The country’s bitcoin mining operations, the power-hungry process of computational puzzle-solving that creates new units of the virtual currency, have been in retreat since May when the government confirmed a ban on cryptocurrency transactions and warned of the risks of using them for payments. Bitcoin prices plunged after the announcement and are currently trading at about $30,000 below the April peak of almost $65,000.

China’s latest intervention places further pressure on what was once one of the world’s most vibrant markets for trading and mining digital currencies. It comes at a time when many governments are scrutinising the industry’s affect on the environment and determining the types of financial oversight that should be applied to cryptocurrencies.

Earlier this month, global regulators called for digital currencies to carry the toughest bank capital rules of any asset, with the Basel Committee on Banking Supervision warning that the growing use of crypto assets “has the potential to raise financial stability concerns”.

A wave of despair hit China’s cryptocurrency mining community this week after officials in all of China’s hubs for mining operations followed Inner Mongolia and released further measures targeting bitcoin creators. The northern region had banned mining and introduced a telephone hotline for reporting on suspected operations in May.

Sichuan, a hydropower-rich province in south-west China, has ordered the 26 largest local mines to stop operating as an investigation is conducted, after a series of meetings by the local Development and Reform Commission’s Energy bureau, Chinese media reported on Friday.

The probe, which will last until June 25, has been taken as a warning by many bitcoin miners that it was time to pack up and relocate outside of China.
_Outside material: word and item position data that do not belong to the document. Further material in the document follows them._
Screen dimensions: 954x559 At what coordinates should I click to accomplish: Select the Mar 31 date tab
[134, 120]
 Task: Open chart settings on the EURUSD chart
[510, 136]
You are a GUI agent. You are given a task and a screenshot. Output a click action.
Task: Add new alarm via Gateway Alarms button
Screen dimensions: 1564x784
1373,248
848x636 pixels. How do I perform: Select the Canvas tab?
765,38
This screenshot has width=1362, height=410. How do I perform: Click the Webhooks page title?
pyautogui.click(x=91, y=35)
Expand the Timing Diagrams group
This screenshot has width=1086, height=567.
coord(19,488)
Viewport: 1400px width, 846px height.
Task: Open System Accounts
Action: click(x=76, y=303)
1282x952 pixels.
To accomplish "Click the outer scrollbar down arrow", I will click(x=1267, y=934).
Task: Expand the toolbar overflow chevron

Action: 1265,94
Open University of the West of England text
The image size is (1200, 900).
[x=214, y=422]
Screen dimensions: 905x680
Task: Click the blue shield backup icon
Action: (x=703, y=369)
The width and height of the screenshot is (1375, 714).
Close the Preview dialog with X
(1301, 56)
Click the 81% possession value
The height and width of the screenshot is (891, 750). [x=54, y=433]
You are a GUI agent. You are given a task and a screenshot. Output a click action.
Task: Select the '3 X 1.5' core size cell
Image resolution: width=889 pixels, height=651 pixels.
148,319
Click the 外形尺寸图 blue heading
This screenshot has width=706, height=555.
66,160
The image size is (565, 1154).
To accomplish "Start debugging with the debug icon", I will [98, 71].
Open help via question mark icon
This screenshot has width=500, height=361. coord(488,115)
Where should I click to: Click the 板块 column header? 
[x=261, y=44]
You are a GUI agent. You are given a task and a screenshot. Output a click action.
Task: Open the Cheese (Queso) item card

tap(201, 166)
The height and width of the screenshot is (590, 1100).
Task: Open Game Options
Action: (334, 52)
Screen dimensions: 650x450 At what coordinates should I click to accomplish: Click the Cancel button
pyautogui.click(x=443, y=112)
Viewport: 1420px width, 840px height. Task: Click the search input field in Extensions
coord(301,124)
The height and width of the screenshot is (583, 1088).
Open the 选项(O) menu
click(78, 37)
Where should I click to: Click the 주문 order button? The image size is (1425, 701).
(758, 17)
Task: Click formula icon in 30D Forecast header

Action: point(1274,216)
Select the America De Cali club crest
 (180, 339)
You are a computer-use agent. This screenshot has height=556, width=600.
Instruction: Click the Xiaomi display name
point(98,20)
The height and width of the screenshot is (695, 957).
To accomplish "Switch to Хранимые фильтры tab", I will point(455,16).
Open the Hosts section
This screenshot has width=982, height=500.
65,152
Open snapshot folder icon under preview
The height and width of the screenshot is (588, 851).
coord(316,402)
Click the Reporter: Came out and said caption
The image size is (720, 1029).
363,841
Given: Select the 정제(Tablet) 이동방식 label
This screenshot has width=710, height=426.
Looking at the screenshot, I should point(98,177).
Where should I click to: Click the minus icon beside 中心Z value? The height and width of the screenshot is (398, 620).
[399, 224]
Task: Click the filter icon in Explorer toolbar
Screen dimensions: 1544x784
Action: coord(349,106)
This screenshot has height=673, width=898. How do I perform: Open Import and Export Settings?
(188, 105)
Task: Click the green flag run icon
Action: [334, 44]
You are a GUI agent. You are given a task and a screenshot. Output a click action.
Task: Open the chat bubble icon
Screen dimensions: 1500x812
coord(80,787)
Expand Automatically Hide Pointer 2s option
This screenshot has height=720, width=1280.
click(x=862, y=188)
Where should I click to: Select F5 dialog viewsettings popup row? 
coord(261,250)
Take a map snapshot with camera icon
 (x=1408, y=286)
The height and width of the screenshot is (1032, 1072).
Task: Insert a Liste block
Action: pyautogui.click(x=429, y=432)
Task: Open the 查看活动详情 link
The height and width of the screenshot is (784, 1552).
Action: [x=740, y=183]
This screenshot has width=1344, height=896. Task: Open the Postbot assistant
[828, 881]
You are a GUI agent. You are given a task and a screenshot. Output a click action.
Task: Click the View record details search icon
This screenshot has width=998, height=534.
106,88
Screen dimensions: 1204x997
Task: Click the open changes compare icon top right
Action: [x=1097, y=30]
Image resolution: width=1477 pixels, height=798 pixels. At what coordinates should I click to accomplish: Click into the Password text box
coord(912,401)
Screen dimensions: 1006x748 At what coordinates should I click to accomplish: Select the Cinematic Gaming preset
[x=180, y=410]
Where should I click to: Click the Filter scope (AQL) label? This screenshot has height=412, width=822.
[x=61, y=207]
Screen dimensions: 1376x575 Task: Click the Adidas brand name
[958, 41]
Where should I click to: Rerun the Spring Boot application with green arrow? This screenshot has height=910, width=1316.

A video of employees at one large mine shutting off their computers’ servers appeared to capture the sense of finality and was shared widely by Chinese cryptocurrency enthusiasts online.

Owing to its abundant supply of renewable energy from an extensive dam network, Sichuan had been seen as a location of last resort for mining operations pushed out of provinces that rely on coal-fired power plants for electricity.

Governments in leading cryptocurrency mining locations Xinjiang, Yunnan and Qinghai also this month announced plans to shutter mining operations.

Local governments are under pressure from Beijing to reduce energy intensity — carbon dioxide emissions per unit of gross domestic product — as China aims to reach peak output of greenhouse gas by 2030 and achieve “carbon neutrality” by 2060.

Analysts have regularly pointed out that running the computers needed for bitcoin production is bad for the environment. Cambridge university’s Bitcoin Electricity Consumption index suggests that bitcoin mining consumes 133.68 terawatt hours a year of electricity, more than Sweden did last year.

Crypto mining advocates, however, say at least part of the energy used is from clean sources, some of which may have otherwise gone untapped because they are in areas off typical energy grids.

Despite measures in 2017 and 2019 to tamp down bitcoin trading and investment, China remained the main global hub for creation of bitcoin and accounted for up to 75 per cent of the world’s mining, according to pre-crackdown estimates.

Guan Dabo, an economist at Tsinghua university in Beijing and an author of a study estimating bitcoin mining’s contribution to China’s carbon emissions, said that reallocation of the miners to a place with a cleaner electricity supply had only ever worked as a temporary compromise.

“[Bitcoin mining] doesn’t do any good to the national economic development or social development,” he said. “On the other hand, it consumes a lot of electricity that could be used for other purposes, especially at a time when provinces are facing electricity shortages.”